Two new species of enormous dwarf crocodile, measuring up to 12 feet (3.7 meters) in length and with a strong, aggressive attitude, were not ones you would have wanted to encounter during the Early and Middle Miocene.

Between 15 and 18 million years ago, these creatures inhabited areas of Africa. They suddenly appeared to vanish from the scene, which might have been due to rapid environmental changes.

The two new species have been designated Kinyang mabokoensis and Kinyang tchernovi, and while they look similar to today's dwarf crocodiles, these creatures were up to four times larger.

"These were the biggest predators our ancestors faced," says University of Iowa paleontologist Christopher Brochu.

"They were opportunistic predators, just as crocodiles are today.

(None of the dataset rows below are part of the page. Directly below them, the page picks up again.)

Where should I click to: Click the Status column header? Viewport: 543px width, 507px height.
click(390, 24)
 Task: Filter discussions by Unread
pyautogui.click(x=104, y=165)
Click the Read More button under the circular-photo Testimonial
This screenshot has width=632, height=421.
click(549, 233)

It would have been downright perilous for ancient humans to head down to the river for a drink."

The creatures possessed snouts that were short and deep, with massive, conical teeth, according to the researchers. The nostrils of K. mabokoensis and K. tchernovi would have faced more to the front than those of modern crocodiles, which have nostrils that face directly up.

The two new species were discovered when researchers examined several skull pieces recovered from digs in the East African Rift Valley, which revealed a "very similar" but yet separate pair of crocodile species, according to the researchers.

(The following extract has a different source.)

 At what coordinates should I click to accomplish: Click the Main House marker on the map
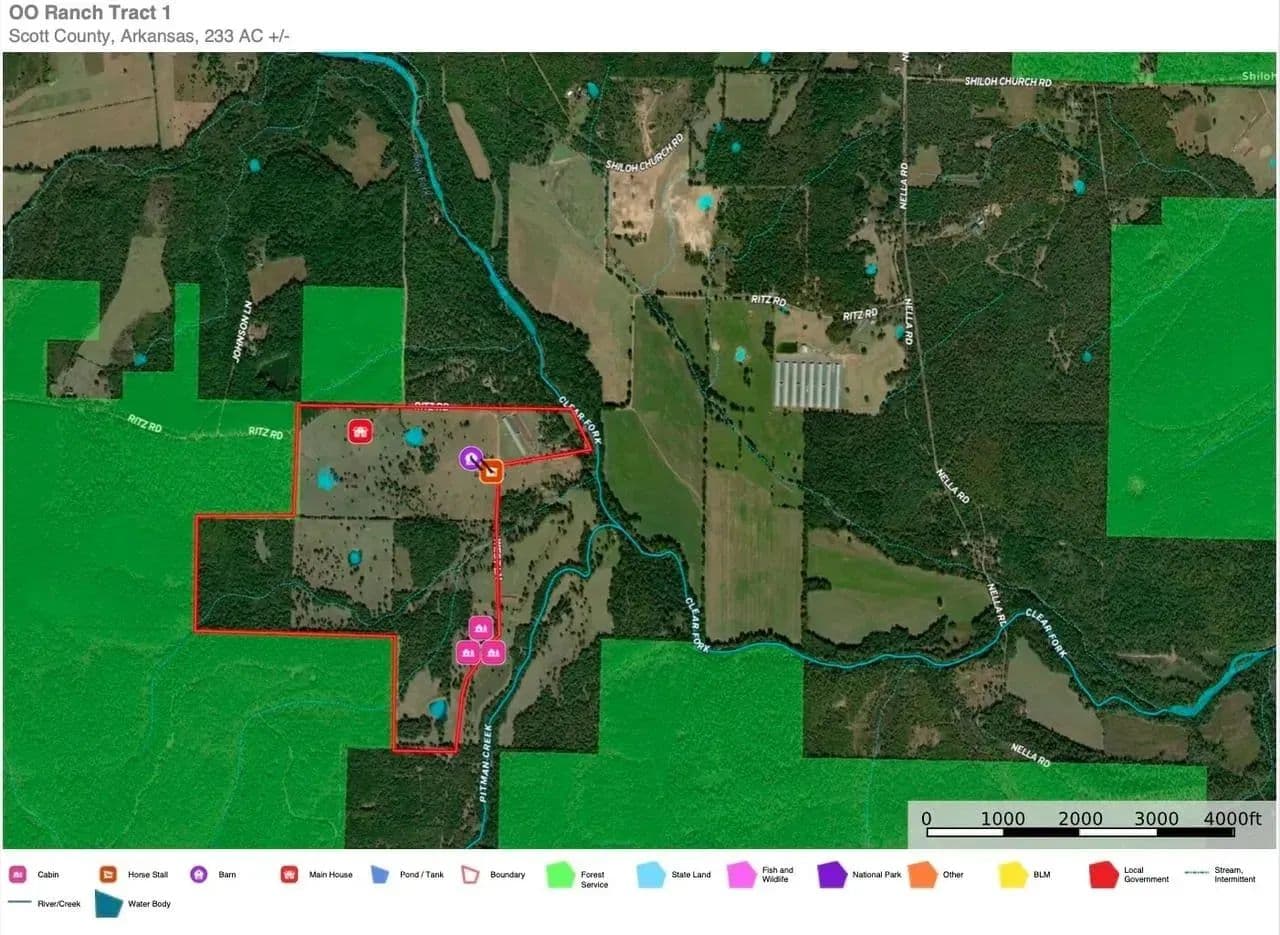tap(360, 431)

Instead of hunting for meals in the water, these species would have spent the majority of their time in the forest. The places where they most likely lived and died (parts of what is now Kenya) would have been densely forested at the time.

According to the experts, the most plausible reason for the extinction of the species is a progressive retreat of the woods owing to climate change and less rainfall. Forests gave place to grasslands and mixed savanna woodlands, which were less suitable for the animals.

"Modern dwarf crocodiles are found exclusively in forested wetlands," Brochu explains. "Loss of habitat may have prompted a major change in the crocodiles found in the area."

"These same environmental changes have been linked to the rise of the larger bipedal primates that gave rise to modern humans." 

Because it's unclear when the Kinyang crocodiles went extinct, more study will be needed to confirm this theory. Between these huge dwarf crocodiles and present species, there is a gap in the fossil record that would be valuable to fill in.

There's much more to learn about these species in particular — for example, experts aren't sure how many teeth they possessed. Other fossils can now be linked to the species now that it has been recognized.

"They had what looked like this big grin that made them look really happy, but they would bite your face off if you gave them the chance," Brochu adds.